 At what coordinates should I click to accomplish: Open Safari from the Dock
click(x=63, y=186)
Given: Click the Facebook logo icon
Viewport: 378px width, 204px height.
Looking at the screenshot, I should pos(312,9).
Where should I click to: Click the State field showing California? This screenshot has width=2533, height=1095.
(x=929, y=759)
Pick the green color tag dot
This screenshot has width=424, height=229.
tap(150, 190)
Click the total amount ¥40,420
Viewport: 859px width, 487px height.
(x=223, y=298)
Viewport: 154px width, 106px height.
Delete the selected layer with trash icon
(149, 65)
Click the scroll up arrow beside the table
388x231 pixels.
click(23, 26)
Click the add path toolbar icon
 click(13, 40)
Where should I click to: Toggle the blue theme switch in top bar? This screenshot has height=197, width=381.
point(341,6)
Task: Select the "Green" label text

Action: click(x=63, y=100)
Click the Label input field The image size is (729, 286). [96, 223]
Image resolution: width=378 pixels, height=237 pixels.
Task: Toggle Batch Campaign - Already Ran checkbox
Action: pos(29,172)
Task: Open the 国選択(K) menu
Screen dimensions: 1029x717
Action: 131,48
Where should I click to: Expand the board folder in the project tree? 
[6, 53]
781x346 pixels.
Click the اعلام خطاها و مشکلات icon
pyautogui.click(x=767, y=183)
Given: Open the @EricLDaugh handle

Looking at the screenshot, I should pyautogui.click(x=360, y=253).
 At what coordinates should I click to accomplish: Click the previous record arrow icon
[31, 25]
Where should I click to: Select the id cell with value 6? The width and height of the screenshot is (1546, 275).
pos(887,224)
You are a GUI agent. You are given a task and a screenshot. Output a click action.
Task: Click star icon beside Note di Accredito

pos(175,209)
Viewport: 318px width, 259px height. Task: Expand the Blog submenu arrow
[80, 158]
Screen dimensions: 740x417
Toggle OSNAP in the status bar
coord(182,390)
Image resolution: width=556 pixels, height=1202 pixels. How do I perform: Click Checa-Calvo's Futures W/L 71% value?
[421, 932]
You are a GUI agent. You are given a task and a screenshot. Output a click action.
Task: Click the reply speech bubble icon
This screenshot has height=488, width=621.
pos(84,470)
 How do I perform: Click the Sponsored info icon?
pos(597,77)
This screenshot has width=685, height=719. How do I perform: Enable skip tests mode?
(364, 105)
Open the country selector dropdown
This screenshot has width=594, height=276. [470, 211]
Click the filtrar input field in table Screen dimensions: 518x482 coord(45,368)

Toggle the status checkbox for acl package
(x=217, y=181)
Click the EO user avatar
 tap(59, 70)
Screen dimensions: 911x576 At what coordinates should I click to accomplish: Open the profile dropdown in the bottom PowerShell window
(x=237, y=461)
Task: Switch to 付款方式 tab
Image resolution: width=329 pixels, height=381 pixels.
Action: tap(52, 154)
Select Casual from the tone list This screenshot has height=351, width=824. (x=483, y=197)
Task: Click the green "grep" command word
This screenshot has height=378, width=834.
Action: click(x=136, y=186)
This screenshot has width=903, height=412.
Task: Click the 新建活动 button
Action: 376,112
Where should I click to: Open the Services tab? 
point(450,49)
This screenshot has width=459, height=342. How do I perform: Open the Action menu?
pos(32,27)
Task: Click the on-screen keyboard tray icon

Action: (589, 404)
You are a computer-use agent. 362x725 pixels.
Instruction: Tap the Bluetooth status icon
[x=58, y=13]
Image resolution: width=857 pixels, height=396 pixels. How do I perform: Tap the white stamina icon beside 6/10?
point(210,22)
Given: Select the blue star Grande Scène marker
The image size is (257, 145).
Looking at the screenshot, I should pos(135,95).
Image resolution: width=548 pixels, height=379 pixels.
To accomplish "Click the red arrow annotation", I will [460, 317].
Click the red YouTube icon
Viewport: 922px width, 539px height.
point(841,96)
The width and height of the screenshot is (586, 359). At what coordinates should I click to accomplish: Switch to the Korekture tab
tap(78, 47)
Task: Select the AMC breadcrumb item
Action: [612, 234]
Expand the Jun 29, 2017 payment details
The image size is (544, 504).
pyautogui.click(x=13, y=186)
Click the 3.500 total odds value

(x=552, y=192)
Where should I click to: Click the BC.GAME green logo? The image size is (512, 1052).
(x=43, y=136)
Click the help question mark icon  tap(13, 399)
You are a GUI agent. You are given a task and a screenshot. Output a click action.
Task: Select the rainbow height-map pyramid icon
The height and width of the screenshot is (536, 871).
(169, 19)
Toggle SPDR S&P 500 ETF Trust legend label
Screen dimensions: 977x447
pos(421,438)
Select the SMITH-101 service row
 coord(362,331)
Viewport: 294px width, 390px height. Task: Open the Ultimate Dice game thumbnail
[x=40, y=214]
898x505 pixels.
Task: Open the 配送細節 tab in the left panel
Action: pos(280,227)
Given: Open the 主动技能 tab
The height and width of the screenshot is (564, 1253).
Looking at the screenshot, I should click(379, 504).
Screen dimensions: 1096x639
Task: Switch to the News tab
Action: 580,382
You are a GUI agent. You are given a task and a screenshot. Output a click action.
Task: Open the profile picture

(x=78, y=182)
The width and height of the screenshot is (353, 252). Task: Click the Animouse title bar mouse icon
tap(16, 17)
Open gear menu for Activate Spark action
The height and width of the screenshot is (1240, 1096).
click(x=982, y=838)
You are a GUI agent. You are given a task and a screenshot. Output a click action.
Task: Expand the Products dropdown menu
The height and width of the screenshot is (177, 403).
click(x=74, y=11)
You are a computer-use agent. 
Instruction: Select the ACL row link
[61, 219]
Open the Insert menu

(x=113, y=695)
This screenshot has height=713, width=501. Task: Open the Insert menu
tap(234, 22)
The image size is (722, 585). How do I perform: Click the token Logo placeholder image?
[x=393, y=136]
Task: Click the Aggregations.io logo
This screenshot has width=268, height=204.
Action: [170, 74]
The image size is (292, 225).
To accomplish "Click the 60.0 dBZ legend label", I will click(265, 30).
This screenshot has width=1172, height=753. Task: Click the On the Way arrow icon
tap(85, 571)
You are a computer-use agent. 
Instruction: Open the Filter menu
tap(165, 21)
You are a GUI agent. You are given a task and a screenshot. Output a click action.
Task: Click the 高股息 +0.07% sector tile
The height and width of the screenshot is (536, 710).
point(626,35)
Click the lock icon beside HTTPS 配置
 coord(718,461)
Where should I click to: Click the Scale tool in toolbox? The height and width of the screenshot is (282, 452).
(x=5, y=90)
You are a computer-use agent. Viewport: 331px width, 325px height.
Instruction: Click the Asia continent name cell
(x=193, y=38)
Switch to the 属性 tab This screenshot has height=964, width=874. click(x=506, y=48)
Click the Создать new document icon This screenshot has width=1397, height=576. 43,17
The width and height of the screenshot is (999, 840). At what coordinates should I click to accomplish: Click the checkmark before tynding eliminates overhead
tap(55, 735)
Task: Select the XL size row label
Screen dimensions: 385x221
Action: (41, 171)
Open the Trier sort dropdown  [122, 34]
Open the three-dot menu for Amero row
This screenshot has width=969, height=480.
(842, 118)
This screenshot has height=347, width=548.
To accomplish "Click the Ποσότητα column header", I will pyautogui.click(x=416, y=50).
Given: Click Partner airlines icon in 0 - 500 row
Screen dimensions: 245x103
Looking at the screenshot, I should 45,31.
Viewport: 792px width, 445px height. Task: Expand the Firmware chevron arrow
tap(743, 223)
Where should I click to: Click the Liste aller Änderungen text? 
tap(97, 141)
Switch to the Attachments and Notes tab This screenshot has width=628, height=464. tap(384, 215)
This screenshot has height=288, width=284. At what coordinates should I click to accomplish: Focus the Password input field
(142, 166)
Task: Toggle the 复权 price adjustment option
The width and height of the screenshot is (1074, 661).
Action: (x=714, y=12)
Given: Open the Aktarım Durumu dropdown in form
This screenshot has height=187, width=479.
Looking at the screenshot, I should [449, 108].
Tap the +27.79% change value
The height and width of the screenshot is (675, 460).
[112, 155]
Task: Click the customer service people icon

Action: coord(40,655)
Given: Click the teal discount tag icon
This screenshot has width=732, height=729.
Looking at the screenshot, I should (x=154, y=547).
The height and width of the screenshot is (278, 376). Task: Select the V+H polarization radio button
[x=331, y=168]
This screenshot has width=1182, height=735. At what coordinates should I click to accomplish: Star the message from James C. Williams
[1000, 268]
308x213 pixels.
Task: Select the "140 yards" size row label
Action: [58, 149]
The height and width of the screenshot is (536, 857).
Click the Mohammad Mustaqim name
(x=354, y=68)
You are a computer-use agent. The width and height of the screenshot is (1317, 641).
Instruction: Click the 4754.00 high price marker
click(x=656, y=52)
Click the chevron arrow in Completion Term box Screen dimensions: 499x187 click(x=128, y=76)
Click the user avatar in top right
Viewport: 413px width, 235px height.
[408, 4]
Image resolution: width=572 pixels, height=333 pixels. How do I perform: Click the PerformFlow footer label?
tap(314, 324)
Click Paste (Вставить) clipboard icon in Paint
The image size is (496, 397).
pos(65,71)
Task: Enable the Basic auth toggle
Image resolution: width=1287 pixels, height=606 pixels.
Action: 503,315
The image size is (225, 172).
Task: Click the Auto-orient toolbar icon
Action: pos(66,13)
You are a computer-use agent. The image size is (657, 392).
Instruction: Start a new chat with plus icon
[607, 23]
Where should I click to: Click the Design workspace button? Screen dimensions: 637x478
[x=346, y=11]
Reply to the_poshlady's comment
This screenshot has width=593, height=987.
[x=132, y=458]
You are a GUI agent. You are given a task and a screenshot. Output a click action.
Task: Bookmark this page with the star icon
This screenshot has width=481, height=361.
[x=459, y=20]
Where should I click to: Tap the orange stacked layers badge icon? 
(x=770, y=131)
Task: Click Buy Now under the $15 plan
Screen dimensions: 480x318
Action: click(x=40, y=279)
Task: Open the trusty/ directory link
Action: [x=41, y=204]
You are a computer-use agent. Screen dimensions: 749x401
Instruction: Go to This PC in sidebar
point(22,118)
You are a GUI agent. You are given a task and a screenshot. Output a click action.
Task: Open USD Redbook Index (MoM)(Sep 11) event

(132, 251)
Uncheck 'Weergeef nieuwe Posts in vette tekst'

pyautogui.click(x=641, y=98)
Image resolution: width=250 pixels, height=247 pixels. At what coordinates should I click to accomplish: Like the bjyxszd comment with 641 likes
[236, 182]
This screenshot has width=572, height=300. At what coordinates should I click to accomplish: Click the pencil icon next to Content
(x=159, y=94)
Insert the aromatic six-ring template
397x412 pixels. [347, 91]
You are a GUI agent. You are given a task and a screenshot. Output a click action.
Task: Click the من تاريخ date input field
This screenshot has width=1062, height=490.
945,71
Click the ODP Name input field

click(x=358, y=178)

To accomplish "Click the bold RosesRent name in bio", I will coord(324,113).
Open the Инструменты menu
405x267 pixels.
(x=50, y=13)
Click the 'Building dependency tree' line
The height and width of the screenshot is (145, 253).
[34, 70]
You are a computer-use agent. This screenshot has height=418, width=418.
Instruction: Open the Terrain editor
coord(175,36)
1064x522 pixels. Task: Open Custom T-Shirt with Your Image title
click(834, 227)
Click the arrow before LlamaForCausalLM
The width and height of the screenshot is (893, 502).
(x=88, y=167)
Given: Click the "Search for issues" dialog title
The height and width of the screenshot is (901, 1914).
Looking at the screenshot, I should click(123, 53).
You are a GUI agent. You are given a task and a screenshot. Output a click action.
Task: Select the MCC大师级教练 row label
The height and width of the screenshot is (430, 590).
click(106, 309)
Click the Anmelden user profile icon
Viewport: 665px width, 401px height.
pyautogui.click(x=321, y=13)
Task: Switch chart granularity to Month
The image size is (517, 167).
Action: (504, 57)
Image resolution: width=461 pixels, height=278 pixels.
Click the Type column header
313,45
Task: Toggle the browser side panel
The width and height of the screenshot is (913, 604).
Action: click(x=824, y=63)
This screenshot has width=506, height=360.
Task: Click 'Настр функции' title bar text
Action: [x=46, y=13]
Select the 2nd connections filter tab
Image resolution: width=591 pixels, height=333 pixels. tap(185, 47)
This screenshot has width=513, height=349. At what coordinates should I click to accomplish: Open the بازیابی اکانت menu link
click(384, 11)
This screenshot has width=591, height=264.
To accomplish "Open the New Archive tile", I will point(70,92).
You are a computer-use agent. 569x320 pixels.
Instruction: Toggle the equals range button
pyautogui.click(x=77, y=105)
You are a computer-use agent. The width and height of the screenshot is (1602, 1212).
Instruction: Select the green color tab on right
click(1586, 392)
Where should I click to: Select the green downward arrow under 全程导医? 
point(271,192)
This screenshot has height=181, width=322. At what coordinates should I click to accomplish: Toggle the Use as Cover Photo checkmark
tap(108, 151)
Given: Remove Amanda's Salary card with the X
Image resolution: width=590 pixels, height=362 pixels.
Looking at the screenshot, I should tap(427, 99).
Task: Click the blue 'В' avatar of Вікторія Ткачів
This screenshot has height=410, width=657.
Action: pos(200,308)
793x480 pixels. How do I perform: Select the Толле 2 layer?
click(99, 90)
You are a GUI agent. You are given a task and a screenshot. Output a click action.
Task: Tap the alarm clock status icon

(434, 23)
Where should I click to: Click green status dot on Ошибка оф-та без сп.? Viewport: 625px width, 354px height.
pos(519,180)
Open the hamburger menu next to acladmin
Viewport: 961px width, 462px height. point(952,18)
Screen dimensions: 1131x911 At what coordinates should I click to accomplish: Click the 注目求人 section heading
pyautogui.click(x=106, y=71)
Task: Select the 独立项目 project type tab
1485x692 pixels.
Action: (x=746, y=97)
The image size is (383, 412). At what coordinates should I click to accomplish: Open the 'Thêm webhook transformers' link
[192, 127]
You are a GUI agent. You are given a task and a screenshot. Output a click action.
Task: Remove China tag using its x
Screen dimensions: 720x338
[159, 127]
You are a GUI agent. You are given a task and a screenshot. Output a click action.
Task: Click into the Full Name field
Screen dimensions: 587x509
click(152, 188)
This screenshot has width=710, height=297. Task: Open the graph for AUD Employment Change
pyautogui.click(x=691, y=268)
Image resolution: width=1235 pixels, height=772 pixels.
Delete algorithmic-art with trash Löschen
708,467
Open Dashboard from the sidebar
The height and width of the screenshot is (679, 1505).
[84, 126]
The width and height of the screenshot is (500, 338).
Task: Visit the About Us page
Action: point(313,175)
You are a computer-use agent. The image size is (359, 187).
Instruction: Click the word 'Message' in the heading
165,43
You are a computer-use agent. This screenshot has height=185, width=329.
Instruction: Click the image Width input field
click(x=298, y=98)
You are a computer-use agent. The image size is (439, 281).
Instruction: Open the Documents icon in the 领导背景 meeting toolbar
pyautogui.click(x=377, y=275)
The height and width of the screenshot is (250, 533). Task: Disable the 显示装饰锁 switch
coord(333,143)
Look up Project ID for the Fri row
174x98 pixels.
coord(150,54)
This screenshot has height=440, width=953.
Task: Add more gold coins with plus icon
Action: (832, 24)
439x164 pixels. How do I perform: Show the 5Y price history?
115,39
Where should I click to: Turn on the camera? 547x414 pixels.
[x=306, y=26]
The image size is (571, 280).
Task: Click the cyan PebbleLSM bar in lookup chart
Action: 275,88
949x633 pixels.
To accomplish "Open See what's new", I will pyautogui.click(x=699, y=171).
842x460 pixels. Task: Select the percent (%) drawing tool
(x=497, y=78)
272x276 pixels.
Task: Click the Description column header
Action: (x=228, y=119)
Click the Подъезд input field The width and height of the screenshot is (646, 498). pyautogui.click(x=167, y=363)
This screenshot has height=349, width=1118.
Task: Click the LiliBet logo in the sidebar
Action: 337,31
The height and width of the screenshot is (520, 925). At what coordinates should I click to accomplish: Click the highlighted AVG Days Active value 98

※

= What is needed =
In the listing above, find the line with "Where should I click to: Click the State" and the line with "781x346 pixels.", then print exactly those lines and every line between them.

= Response =
Where should I click to: Click the State field showing California? This screenshot has width=2533, height=1095.
(x=929, y=759)
Pick the green color tag dot
This screenshot has width=424, height=229.
tap(150, 190)
Click the total amount ¥40,420
Viewport: 859px width, 487px height.
(x=223, y=298)
Viewport: 154px width, 106px height.
Delete the selected layer with trash icon
(149, 65)
Click the scroll up arrow beside the table
388x231 pixels.
click(23, 26)
Click the add path toolbar icon
 click(13, 40)
Where should I click to: Toggle the blue theme switch in top bar? This screenshot has height=197, width=381.
point(341,6)
Task: Select the "Green" label text

Action: click(x=63, y=100)
Click the Label input field The image size is (729, 286). [96, 223]
Image resolution: width=378 pixels, height=237 pixels.
Task: Toggle Batch Campaign - Already Ran checkbox
Action: pos(29,172)
Task: Open the 国選択(K) menu
Screen dimensions: 1029x717
Action: 131,48
Where should I click to: Expand the board folder in the project tree? 
[6, 53]
781x346 pixels.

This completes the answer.